[Entries taken from a collection]

+ + + + +

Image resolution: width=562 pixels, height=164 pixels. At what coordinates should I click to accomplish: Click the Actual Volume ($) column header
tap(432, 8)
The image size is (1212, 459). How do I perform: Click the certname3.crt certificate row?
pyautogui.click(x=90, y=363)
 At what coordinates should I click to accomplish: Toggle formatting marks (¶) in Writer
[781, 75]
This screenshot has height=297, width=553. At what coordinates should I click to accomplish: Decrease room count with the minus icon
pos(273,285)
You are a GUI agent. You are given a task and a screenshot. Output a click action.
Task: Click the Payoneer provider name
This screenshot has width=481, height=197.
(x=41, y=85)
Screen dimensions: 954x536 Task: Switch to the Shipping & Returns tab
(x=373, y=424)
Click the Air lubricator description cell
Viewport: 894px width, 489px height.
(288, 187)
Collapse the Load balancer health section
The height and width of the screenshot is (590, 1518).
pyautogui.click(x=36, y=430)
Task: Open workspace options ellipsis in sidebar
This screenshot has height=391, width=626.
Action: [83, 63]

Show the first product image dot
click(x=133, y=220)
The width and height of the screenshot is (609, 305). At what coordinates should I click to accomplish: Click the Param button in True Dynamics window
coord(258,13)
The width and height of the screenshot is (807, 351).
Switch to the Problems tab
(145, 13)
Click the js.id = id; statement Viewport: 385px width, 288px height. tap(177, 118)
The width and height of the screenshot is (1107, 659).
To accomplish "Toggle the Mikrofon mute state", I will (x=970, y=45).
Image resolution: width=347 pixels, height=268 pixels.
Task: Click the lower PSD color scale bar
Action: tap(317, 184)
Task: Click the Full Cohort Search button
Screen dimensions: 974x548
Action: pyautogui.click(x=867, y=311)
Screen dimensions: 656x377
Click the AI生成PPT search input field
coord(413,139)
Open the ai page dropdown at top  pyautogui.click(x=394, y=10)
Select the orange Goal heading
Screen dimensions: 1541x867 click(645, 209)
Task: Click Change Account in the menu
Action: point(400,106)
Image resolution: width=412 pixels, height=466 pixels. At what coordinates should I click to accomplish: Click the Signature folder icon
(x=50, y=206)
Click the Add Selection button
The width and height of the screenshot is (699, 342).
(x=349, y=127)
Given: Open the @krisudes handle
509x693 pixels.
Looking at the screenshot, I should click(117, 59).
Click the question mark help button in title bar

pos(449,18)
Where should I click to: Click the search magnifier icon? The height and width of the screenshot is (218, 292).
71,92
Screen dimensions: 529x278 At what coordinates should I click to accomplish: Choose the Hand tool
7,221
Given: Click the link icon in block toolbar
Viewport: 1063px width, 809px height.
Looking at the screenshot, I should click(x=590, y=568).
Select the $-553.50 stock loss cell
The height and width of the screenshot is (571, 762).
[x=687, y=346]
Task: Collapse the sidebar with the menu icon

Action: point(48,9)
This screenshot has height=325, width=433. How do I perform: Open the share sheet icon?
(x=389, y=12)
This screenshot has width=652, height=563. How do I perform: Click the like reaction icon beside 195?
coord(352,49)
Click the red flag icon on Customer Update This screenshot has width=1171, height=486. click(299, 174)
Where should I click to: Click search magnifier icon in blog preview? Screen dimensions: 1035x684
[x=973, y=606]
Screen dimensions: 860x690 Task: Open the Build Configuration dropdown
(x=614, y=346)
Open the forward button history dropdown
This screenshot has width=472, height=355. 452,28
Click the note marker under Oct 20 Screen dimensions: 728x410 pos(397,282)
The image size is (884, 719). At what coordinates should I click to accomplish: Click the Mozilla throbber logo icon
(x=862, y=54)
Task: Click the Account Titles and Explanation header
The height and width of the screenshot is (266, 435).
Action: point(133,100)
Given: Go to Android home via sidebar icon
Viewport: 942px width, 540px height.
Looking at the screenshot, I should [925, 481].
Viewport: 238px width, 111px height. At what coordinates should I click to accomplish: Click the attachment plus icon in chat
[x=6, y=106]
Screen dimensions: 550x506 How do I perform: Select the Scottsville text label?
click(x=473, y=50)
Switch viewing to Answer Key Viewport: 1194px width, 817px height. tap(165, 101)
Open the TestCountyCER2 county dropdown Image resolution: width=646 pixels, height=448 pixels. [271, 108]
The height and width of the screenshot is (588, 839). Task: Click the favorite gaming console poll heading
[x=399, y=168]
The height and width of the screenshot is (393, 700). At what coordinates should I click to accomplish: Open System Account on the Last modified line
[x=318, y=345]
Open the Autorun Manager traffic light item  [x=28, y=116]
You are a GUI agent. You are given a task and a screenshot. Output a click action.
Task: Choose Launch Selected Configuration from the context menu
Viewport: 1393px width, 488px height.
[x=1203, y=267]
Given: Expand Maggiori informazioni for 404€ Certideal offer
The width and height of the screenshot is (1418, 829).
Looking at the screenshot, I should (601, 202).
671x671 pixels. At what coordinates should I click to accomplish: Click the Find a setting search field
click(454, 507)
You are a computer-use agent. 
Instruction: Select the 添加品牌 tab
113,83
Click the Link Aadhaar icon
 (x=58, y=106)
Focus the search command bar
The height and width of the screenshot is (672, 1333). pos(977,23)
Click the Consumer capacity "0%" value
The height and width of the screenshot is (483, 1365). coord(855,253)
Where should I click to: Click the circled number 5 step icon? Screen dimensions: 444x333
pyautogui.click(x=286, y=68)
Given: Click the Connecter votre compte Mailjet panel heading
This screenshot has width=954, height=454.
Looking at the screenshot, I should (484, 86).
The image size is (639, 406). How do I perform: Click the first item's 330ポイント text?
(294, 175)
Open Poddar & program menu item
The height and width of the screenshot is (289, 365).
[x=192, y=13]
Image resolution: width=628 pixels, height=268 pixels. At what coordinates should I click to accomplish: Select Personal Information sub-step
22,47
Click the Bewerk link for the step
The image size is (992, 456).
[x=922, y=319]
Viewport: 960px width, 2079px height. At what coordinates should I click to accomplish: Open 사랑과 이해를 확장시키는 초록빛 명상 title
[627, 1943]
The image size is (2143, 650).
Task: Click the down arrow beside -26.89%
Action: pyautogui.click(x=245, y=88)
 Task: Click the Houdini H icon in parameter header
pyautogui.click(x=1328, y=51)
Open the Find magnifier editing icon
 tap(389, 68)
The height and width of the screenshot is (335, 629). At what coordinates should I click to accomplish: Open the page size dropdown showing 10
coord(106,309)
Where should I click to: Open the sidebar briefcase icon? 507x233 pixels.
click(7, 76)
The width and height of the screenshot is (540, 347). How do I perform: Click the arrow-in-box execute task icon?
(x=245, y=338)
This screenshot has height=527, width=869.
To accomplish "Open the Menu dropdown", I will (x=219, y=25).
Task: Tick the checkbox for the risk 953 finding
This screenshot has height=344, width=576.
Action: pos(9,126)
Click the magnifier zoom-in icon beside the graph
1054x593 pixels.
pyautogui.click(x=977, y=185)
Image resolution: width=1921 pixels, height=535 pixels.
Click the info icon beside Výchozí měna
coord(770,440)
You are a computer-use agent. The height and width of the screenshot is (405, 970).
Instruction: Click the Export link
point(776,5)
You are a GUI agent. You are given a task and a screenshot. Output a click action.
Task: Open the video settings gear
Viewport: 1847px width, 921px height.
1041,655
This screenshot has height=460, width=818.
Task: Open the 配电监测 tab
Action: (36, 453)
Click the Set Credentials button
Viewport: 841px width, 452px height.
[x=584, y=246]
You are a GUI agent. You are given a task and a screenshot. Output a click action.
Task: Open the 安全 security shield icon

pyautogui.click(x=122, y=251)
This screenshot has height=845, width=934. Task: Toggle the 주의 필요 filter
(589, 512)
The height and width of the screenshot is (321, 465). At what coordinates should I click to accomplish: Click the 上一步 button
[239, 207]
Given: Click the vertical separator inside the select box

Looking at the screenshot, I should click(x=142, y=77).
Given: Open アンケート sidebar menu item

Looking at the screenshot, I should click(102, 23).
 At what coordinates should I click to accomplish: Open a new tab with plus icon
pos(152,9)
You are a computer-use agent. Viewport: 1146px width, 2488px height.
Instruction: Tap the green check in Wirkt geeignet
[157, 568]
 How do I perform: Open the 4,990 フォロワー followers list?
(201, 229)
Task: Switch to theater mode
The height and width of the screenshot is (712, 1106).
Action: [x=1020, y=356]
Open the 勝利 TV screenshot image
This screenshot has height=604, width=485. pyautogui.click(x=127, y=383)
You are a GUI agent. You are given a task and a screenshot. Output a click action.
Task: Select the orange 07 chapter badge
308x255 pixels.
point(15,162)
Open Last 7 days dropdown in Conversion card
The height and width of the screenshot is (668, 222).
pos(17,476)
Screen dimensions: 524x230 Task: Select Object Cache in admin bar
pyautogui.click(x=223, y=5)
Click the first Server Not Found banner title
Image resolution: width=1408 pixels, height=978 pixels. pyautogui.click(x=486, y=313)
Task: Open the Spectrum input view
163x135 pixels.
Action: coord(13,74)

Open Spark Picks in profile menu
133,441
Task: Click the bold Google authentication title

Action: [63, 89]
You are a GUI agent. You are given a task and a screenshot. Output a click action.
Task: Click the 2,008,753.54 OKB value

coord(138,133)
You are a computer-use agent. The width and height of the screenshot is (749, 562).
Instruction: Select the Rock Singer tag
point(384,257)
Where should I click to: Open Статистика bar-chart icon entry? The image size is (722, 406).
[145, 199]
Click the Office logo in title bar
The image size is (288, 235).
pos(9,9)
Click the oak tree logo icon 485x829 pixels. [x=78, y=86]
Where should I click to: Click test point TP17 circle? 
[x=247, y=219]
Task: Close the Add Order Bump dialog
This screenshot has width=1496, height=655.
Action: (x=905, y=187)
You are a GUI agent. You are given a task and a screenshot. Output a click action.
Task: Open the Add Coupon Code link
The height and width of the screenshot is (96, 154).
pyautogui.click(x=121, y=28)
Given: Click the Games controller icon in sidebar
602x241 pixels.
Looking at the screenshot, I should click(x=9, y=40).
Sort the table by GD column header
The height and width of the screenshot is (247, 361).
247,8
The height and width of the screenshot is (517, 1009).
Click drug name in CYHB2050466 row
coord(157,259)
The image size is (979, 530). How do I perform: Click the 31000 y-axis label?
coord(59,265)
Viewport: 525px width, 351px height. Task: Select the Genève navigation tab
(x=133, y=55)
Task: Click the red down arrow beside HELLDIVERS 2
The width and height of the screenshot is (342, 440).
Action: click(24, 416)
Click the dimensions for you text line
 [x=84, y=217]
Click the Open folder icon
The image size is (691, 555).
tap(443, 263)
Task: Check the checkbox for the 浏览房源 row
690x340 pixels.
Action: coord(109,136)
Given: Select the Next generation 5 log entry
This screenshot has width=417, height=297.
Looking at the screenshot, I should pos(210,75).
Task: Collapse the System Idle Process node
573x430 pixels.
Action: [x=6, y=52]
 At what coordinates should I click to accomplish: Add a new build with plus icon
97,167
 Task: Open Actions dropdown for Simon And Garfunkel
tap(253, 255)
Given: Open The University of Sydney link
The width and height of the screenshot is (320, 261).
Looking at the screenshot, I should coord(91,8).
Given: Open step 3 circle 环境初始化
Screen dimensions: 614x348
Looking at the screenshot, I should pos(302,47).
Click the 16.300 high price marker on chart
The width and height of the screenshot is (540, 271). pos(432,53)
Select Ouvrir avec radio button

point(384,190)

+ + + + +

Problem details » All that belongs in the answer is the run of lines above from the line containing "This screenshot has height=325, width=433." through the line containing "Click the red flag", exactly as written.

Answer box »
This screenshot has height=325, width=433. How do I perform: Open the share sheet icon?
(x=389, y=12)
This screenshot has width=652, height=563. How do I perform: Click the like reaction icon beside 195?
coord(352,49)
Click the red flag icon on Customer Update This screenshot has width=1171, height=486. click(299, 174)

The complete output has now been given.